──────── Exercise material

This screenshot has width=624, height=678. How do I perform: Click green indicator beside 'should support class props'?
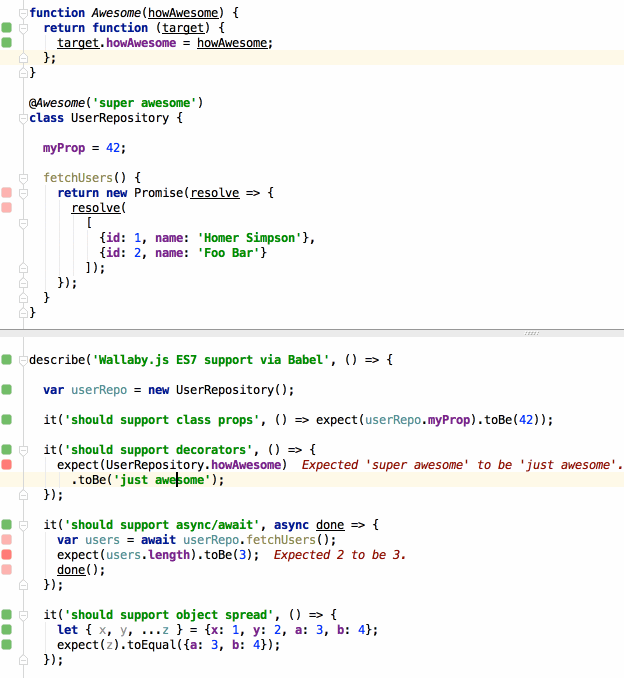(x=7, y=420)
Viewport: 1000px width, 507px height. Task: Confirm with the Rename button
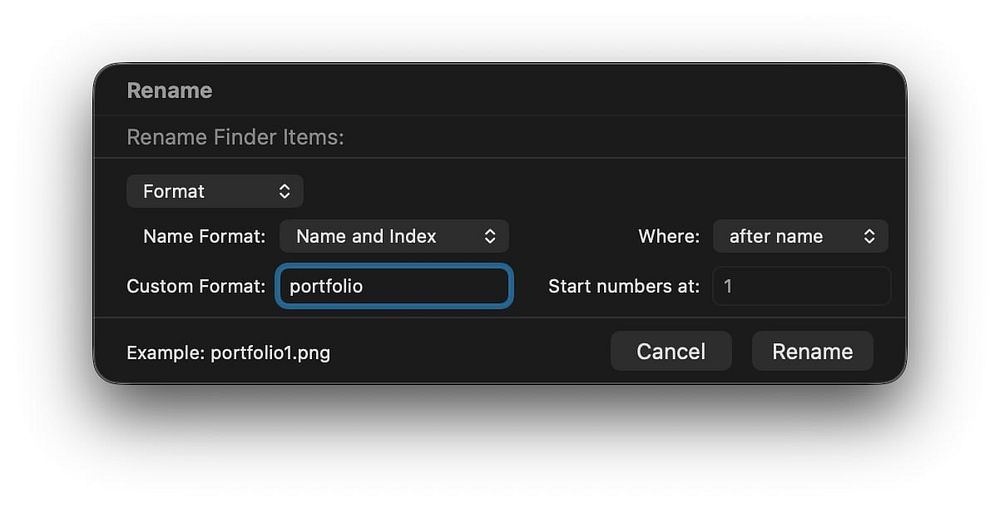pos(812,351)
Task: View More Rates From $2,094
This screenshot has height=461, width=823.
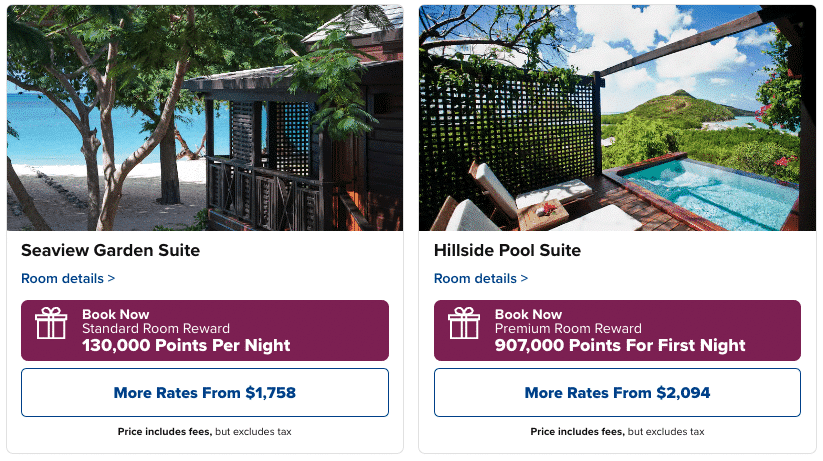Action: pyautogui.click(x=617, y=393)
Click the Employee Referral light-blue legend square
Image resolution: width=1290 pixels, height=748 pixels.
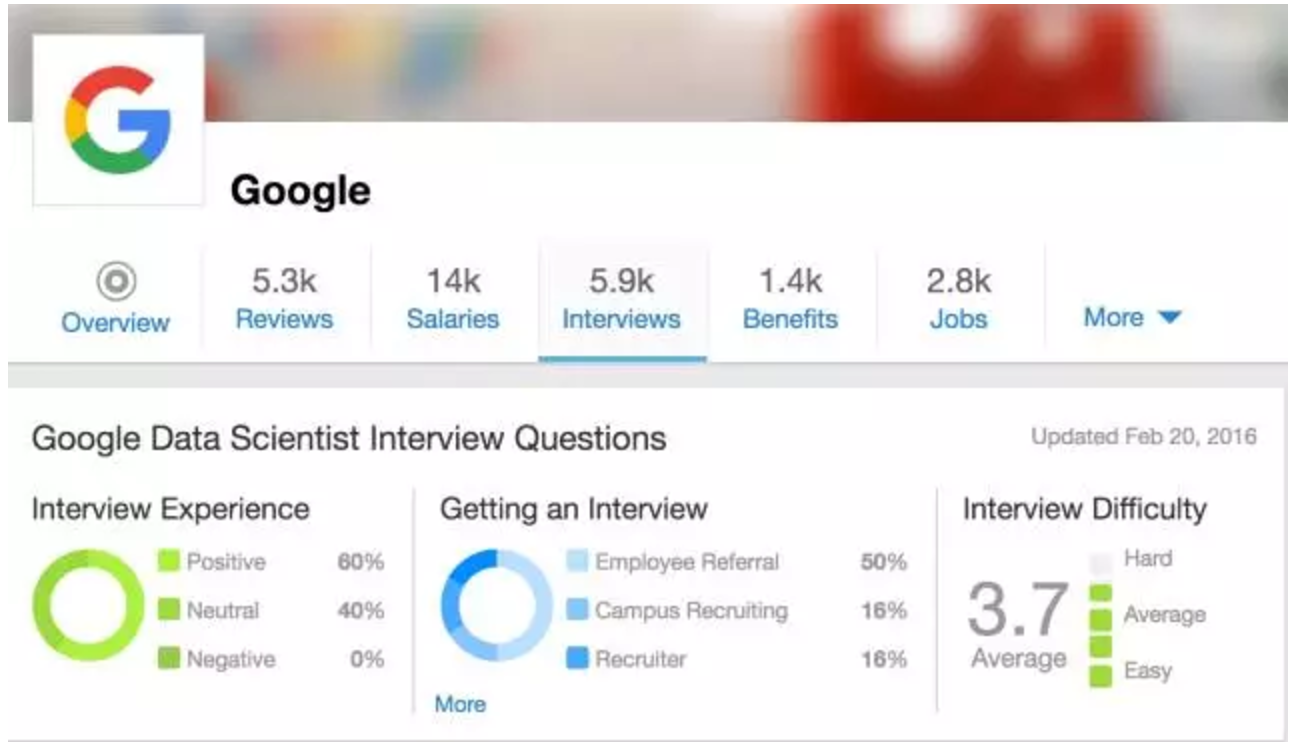coord(577,561)
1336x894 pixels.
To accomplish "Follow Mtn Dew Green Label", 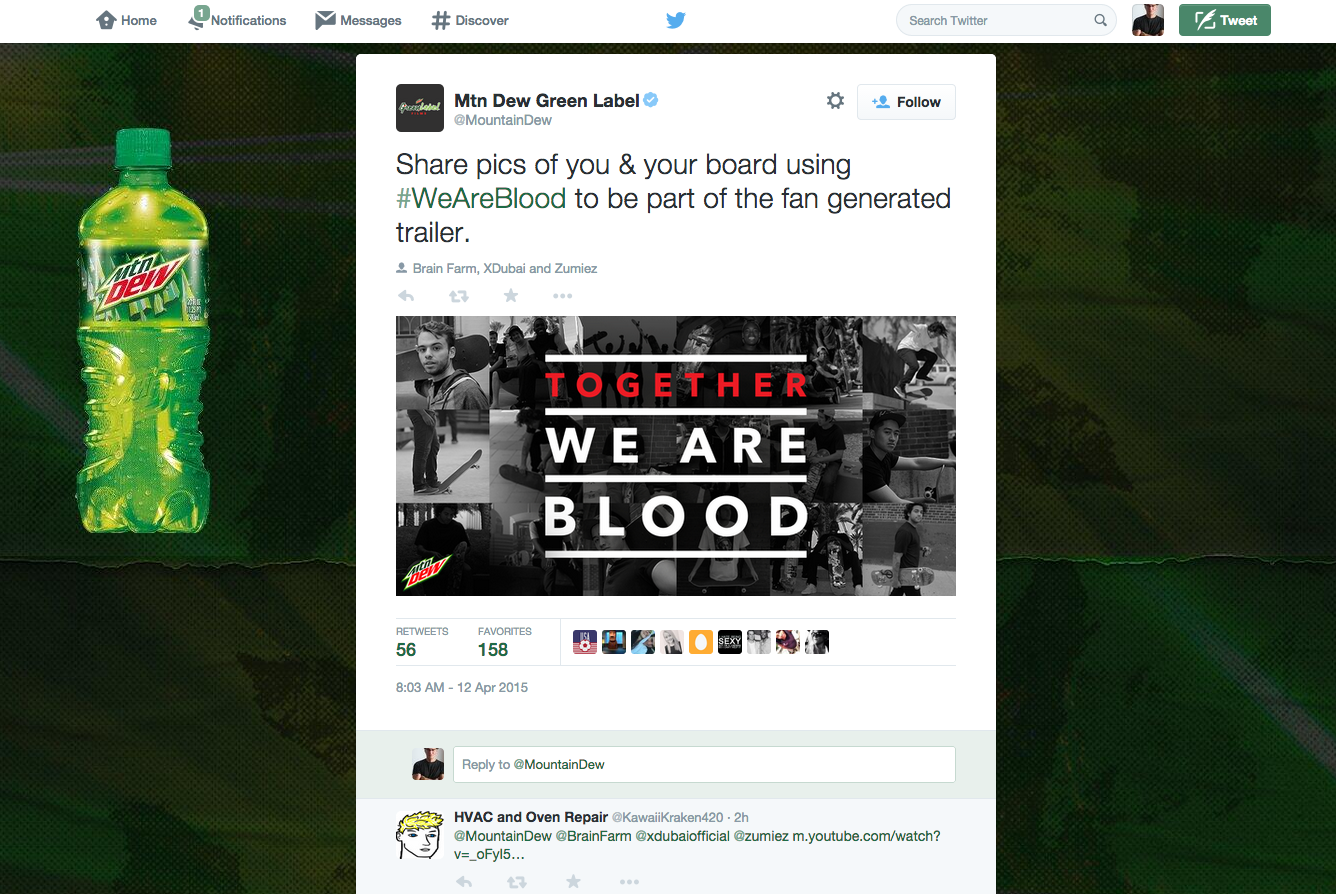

────────────────

Requirement: Retype the listing exactly. Skip every picture.

Exercise output:
This screenshot has width=624, height=678. How do I perform: Click green indicator beside 'should support class props'?
(x=7, y=420)
Viewport: 1000px width, 507px height. Task: Confirm with the Rename button
pos(812,351)
Task: View More Rates From $2,094
This screenshot has height=461, width=823.
Action: pyautogui.click(x=617, y=393)
Click the Employee Referral light-blue legend square
Image resolution: width=1290 pixels, height=748 pixels.
coord(577,561)
1336x894 pixels.
To accomplish "Follow Mtn Dew Green Label", 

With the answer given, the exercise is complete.